The required output is the exact run of lines below that opens at the line with "The height and width of the screenshot is (407, 353)." and closes at the line with "Task: Minimize the Name2Exif window".
[Opening Exercise data section]
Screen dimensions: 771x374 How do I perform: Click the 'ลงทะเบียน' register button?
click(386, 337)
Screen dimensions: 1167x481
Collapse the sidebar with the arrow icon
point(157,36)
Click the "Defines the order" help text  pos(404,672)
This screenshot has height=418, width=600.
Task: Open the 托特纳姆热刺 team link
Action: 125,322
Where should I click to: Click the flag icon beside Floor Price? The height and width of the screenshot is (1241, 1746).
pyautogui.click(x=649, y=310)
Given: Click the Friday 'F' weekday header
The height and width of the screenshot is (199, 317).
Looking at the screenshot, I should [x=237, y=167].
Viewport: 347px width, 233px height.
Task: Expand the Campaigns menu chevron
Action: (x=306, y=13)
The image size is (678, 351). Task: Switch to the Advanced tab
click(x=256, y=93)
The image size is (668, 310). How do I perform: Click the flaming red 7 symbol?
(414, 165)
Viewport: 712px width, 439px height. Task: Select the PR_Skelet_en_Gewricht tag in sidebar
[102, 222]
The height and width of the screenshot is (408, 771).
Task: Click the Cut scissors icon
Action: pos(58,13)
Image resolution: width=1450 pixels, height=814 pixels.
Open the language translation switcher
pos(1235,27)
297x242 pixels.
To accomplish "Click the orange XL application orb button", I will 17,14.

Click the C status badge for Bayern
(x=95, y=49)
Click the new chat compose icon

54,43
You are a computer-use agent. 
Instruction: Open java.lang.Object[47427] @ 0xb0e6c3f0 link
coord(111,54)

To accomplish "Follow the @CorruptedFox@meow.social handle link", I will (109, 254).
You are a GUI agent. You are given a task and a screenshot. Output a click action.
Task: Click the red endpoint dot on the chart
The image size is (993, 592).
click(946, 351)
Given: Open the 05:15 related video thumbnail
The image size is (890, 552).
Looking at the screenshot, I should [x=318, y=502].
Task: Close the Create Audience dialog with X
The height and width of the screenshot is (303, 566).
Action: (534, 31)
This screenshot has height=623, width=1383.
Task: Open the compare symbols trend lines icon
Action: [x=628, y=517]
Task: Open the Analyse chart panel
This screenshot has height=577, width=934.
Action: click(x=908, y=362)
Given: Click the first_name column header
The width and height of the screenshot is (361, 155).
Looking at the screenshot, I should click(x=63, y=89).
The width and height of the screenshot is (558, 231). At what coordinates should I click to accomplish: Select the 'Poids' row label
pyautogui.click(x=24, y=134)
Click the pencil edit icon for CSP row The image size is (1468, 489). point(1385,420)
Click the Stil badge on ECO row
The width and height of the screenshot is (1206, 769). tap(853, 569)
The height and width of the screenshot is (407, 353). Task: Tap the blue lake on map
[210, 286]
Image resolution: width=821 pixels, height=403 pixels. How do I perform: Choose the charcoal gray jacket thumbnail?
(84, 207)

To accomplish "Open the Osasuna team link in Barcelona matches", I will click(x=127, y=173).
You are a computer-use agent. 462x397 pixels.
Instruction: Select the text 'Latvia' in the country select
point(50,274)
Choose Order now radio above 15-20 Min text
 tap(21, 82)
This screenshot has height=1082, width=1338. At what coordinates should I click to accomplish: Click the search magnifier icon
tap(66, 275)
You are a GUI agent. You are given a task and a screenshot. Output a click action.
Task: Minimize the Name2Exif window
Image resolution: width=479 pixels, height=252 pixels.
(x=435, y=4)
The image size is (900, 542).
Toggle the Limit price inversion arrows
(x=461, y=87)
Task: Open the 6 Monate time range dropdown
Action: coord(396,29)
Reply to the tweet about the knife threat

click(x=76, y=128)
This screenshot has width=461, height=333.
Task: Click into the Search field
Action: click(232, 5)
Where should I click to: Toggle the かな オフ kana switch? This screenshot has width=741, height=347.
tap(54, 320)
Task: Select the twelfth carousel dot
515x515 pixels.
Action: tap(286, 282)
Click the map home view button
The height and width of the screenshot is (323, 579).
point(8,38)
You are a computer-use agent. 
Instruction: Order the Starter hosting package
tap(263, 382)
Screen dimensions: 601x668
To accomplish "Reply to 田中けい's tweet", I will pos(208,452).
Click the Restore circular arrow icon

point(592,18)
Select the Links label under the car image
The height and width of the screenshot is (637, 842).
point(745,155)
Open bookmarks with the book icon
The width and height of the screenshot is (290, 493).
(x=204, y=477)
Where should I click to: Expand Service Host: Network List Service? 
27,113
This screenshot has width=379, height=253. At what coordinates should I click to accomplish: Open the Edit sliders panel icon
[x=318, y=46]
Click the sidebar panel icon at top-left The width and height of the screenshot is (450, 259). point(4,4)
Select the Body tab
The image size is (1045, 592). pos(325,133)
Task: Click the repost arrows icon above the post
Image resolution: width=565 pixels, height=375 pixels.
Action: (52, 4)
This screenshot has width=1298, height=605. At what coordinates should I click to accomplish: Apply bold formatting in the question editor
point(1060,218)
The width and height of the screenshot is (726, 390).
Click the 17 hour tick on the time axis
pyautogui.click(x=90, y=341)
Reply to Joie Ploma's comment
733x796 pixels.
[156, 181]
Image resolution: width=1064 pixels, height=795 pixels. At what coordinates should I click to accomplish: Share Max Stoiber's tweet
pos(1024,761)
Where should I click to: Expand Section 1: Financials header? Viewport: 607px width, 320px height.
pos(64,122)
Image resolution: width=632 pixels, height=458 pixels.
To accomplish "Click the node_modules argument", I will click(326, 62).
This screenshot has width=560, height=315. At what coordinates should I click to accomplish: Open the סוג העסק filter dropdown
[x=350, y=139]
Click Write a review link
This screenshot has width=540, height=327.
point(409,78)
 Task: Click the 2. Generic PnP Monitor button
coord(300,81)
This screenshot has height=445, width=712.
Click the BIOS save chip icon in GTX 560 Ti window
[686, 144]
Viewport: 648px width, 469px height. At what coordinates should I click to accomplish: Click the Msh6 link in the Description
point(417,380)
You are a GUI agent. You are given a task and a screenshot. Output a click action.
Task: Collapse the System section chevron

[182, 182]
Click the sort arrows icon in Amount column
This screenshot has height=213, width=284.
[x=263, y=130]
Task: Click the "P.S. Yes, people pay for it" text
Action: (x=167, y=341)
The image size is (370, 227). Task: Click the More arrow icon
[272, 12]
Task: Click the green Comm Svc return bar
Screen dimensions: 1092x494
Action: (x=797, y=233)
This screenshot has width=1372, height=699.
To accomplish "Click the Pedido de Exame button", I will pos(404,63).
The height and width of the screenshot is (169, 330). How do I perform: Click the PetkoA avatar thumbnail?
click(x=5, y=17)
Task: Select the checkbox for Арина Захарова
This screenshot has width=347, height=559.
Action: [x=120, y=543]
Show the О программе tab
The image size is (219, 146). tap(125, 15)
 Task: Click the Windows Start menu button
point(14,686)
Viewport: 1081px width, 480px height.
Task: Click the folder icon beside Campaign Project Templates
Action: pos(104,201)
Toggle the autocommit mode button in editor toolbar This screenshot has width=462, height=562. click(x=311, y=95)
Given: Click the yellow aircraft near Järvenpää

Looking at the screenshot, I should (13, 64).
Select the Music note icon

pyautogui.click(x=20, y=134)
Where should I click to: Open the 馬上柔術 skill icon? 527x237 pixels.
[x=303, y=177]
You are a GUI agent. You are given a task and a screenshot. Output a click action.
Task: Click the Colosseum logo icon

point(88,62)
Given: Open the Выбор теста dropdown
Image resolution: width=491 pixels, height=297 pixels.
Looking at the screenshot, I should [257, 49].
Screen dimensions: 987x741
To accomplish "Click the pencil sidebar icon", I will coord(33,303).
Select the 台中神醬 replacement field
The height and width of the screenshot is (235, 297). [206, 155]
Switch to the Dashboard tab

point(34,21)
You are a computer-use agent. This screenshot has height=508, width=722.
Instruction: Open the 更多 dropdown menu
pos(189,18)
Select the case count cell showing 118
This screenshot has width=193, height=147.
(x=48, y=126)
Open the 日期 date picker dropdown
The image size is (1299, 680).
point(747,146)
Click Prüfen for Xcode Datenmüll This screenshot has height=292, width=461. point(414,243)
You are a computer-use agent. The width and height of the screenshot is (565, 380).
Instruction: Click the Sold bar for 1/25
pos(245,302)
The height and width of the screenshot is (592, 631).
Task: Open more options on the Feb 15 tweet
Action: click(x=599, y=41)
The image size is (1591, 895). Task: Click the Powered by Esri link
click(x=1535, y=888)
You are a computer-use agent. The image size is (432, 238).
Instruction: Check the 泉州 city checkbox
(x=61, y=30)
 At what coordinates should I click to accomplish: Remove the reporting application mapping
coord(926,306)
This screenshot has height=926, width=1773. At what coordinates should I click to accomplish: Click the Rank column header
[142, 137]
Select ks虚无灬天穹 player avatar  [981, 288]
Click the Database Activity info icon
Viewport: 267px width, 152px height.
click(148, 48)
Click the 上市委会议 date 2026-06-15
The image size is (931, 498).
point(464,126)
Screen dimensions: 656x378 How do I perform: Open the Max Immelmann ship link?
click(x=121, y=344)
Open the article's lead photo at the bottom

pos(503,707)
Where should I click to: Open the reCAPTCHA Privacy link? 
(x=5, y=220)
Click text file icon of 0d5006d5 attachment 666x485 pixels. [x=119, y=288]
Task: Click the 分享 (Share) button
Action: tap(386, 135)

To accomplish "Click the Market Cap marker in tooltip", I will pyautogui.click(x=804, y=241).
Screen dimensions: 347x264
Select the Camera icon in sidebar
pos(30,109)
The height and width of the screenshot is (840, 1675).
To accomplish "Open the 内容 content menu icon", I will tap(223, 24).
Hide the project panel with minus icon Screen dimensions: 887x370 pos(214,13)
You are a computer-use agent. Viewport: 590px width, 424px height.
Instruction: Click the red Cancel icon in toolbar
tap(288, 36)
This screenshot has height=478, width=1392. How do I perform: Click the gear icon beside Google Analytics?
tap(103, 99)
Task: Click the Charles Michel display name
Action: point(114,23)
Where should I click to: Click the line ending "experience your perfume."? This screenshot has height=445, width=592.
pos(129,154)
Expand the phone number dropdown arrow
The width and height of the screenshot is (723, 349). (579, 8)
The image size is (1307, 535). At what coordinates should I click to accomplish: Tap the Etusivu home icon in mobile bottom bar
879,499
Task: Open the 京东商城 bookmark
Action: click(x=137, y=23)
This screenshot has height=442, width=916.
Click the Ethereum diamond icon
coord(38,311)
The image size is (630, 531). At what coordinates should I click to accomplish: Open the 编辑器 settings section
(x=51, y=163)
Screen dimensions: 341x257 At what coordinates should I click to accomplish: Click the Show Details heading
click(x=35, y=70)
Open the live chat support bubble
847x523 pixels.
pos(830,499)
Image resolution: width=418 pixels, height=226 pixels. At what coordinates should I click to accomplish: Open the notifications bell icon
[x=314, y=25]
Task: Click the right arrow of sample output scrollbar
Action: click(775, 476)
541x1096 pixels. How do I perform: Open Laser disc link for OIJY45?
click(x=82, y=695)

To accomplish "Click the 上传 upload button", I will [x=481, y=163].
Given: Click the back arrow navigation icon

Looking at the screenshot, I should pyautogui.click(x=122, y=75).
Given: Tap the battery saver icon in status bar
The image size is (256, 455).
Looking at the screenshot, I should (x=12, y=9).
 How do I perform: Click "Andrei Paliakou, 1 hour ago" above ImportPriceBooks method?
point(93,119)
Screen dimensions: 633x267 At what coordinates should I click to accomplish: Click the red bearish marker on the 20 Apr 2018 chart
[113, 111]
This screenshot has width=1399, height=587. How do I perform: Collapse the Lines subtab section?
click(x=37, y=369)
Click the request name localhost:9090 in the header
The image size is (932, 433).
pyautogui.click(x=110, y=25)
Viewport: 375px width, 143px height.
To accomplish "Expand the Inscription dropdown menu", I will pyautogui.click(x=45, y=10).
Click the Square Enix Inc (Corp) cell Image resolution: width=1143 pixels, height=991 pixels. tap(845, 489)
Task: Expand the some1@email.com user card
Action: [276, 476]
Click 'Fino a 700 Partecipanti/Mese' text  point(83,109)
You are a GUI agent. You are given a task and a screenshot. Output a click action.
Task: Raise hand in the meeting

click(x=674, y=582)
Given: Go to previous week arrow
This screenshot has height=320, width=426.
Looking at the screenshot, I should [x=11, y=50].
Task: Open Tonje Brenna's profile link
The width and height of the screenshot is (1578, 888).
[Closing Exercise data section]
Answer area:
The height and width of the screenshot is (407, 353). Task: Tap the blue lake on map
[210, 286]
Image resolution: width=821 pixels, height=403 pixels. How do I perform: Choose the charcoal gray jacket thumbnail?
(84, 207)

To accomplish "Open the Osasuna team link in Barcelona matches", I will click(x=127, y=173).
You are a computer-use agent. 462x397 pixels.
Instruction: Select the text 'Latvia' in the country select
point(50,274)
Choose Order now radio above 15-20 Min text
 tap(21, 82)
This screenshot has height=1082, width=1338. At what coordinates should I click to accomplish: Click the search magnifier icon
tap(66, 275)
You are a GUI agent. You are given a task and a screenshot. Output a click action.
Task: Minimize the Name2Exif window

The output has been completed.